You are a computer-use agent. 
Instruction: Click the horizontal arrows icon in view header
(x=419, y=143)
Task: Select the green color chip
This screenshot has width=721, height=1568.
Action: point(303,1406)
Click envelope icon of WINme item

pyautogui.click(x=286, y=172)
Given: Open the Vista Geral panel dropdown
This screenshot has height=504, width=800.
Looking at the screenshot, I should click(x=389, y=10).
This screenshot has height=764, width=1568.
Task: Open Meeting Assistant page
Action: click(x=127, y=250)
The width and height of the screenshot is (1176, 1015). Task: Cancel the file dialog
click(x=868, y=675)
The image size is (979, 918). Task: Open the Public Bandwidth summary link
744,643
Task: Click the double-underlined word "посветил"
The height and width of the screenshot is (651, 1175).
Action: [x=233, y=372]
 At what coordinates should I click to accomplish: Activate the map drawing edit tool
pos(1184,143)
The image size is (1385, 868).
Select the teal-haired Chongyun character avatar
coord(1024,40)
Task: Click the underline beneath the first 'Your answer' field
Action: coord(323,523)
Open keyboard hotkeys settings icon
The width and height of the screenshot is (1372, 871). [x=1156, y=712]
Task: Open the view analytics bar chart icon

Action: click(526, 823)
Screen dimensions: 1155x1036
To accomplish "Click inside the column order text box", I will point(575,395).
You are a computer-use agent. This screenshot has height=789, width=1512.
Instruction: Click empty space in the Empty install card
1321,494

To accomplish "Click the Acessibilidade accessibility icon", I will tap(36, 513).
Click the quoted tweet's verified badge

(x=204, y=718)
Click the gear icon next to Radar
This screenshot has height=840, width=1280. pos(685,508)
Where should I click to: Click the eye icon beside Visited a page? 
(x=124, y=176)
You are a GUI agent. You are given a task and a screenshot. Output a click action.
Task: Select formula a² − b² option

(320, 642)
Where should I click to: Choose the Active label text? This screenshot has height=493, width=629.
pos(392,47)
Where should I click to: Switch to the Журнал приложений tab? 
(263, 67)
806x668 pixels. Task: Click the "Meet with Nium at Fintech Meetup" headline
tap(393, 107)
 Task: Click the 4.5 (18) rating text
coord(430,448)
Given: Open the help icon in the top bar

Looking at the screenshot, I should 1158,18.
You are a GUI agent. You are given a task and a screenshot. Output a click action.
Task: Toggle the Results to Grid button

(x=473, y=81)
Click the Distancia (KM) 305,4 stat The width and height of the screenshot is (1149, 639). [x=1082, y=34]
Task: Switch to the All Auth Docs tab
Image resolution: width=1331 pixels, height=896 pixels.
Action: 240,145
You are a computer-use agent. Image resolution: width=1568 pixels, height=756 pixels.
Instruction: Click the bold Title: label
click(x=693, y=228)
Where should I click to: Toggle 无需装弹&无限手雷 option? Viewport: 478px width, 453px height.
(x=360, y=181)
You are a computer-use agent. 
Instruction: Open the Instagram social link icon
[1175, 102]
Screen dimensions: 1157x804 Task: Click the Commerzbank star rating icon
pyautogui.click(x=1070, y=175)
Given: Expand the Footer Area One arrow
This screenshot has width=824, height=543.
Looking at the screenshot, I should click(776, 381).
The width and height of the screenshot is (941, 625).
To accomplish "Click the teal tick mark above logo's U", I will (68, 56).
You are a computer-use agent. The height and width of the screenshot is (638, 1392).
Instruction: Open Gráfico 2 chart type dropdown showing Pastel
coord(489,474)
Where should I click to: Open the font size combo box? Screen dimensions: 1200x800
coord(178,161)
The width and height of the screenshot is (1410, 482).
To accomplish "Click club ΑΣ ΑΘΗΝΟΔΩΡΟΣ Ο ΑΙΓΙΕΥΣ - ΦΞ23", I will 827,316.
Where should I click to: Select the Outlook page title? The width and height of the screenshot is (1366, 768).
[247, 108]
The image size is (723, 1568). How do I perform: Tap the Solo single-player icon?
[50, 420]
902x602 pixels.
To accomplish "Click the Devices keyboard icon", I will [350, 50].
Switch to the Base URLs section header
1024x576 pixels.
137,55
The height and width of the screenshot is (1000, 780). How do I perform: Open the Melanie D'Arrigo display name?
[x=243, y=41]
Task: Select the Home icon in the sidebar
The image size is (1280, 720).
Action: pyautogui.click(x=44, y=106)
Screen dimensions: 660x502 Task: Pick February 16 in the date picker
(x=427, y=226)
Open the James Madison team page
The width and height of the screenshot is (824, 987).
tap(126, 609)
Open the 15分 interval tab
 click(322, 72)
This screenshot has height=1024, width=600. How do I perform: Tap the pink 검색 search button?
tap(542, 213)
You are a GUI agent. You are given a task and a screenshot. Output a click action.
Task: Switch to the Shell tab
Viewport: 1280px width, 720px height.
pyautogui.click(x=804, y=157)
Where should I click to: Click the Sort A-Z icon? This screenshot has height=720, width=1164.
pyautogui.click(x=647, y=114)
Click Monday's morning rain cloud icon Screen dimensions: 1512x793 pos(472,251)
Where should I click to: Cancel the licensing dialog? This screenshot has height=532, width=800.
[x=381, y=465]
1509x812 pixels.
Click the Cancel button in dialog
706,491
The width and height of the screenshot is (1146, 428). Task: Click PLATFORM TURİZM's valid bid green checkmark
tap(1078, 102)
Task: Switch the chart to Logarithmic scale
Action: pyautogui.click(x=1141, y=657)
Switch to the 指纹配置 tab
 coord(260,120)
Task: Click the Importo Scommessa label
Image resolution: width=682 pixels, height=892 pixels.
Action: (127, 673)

########################################

A verbatim copy of every entry is required.

_Response to this task_:
You are a computer-use agent. 
Instruction: Click the horizontal arrows icon in view header
(x=419, y=143)
Task: Select the green color chip
This screenshot has width=721, height=1568.
Action: point(303,1406)
Click envelope icon of WINme item

pyautogui.click(x=286, y=172)
Given: Open the Vista Geral panel dropdown
This screenshot has height=504, width=800.
Looking at the screenshot, I should click(x=389, y=10).
This screenshot has height=764, width=1568.
Task: Open Meeting Assistant page
Action: click(x=127, y=250)
The width and height of the screenshot is (1176, 1015). Task: Cancel the file dialog
click(x=868, y=675)
The image size is (979, 918). Task: Open the Public Bandwidth summary link
744,643
Task: Click the double-underlined word "посветил"
The height and width of the screenshot is (651, 1175).
Action: [x=233, y=372]
 At what coordinates should I click to accomplish: Activate the map drawing edit tool
pos(1184,143)
The image size is (1385, 868).
Select the teal-haired Chongyun character avatar
coord(1024,40)
Task: Click the underline beneath the first 'Your answer' field
Action: coord(323,523)
Open keyboard hotkeys settings icon
The width and height of the screenshot is (1372, 871). [x=1156, y=712]
Task: Open the view analytics bar chart icon

Action: click(526, 823)
Screen dimensions: 1155x1036
To accomplish "Click inside the column order text box", I will point(575,395).
You are a computer-use agent. This screenshot has height=789, width=1512.
Instruction: Click empty space in the Empty install card
1321,494

To accomplish "Click the Acessibilidade accessibility icon", I will tap(36, 513).
Click the quoted tweet's verified badge

(x=204, y=718)
Click the gear icon next to Radar
This screenshot has height=840, width=1280. pos(685,508)
Where should I click to: Click the eye icon beside Visited a page? 
(x=124, y=176)
You are a GUI agent. You are given a task and a screenshot. Output a click action.
Task: Select formula a² − b² option

(320, 642)
Where should I click to: Choose the Active label text? This screenshot has height=493, width=629.
pos(392,47)
Where should I click to: Switch to the Журнал приложений tab? 
(263, 67)
806x668 pixels. Task: Click the "Meet with Nium at Fintech Meetup" headline
tap(393, 107)
 Task: Click the 4.5 (18) rating text
coord(430,448)
Given: Open the help icon in the top bar

Looking at the screenshot, I should 1158,18.
You are a GUI agent. You are given a task and a screenshot. Output a click action.
Task: Toggle the Results to Grid button

(x=473, y=81)
Click the Distancia (KM) 305,4 stat The width and height of the screenshot is (1149, 639). [x=1082, y=34]
Task: Switch to the All Auth Docs tab
Image resolution: width=1331 pixels, height=896 pixels.
Action: 240,145
You are a computer-use agent. Image resolution: width=1568 pixels, height=756 pixels.
Instruction: Click the bold Title: label
click(x=693, y=228)
Where should I click to: Toggle 无需装弹&无限手雷 option? Viewport: 478px width, 453px height.
(x=360, y=181)
You are a computer-use agent. 
Instruction: Open the Instagram social link icon
[1175, 102]
Screen dimensions: 1157x804 Task: Click the Commerzbank star rating icon
pyautogui.click(x=1070, y=175)
Given: Expand the Footer Area One arrow
This screenshot has width=824, height=543.
Looking at the screenshot, I should click(776, 381).
The width and height of the screenshot is (941, 625).
To accomplish "Click the teal tick mark above logo's U", I will (68, 56).
You are a computer-use agent. The height and width of the screenshot is (638, 1392).
Instruction: Open Gráfico 2 chart type dropdown showing Pastel
coord(489,474)
Where should I click to: Open the font size combo box? Screen dimensions: 1200x800
coord(178,161)
The width and height of the screenshot is (1410, 482).
To accomplish "Click club ΑΣ ΑΘΗΝΟΔΩΡΟΣ Ο ΑΙΓΙΕΥΣ - ΦΞ23", I will 827,316.
Where should I click to: Select the Outlook page title? The width and height of the screenshot is (1366, 768).
[247, 108]
The image size is (723, 1568). How do I perform: Tap the Solo single-player icon?
[50, 420]
902x602 pixels.
To accomplish "Click the Devices keyboard icon", I will [350, 50].
Switch to the Base URLs section header
1024x576 pixels.
137,55
The height and width of the screenshot is (1000, 780). How do I perform: Open the Melanie D'Arrigo display name?
[x=243, y=41]
Task: Select the Home icon in the sidebar
The image size is (1280, 720).
Action: pyautogui.click(x=44, y=106)
Screen dimensions: 660x502 Task: Pick February 16 in the date picker
(x=427, y=226)
Open the James Madison team page
The width and height of the screenshot is (824, 987).
tap(126, 609)
Open the 15分 interval tab
 click(322, 72)
This screenshot has height=1024, width=600. How do I perform: Tap the pink 검색 search button?
tap(542, 213)
You are a GUI agent. You are given a task and a screenshot. Output a click action.
Task: Switch to the Shell tab
Viewport: 1280px width, 720px height.
pyautogui.click(x=804, y=157)
Where should I click to: Click the Sort A-Z icon? This screenshot has height=720, width=1164.
pyautogui.click(x=647, y=114)
Click Monday's morning rain cloud icon Screen dimensions: 1512x793 pos(472,251)
Where should I click to: Cancel the licensing dialog? This screenshot has height=532, width=800.
[x=381, y=465]
1509x812 pixels.
Click the Cancel button in dialog
706,491
The width and height of the screenshot is (1146, 428). Task: Click PLATFORM TURİZM's valid bid green checkmark
tap(1078, 102)
Task: Switch the chart to Logarithmic scale
Action: pyautogui.click(x=1141, y=657)
Switch to the 指纹配置 tab
 coord(260,120)
Task: Click the Importo Scommessa label
Image resolution: width=682 pixels, height=892 pixels.
Action: (127, 673)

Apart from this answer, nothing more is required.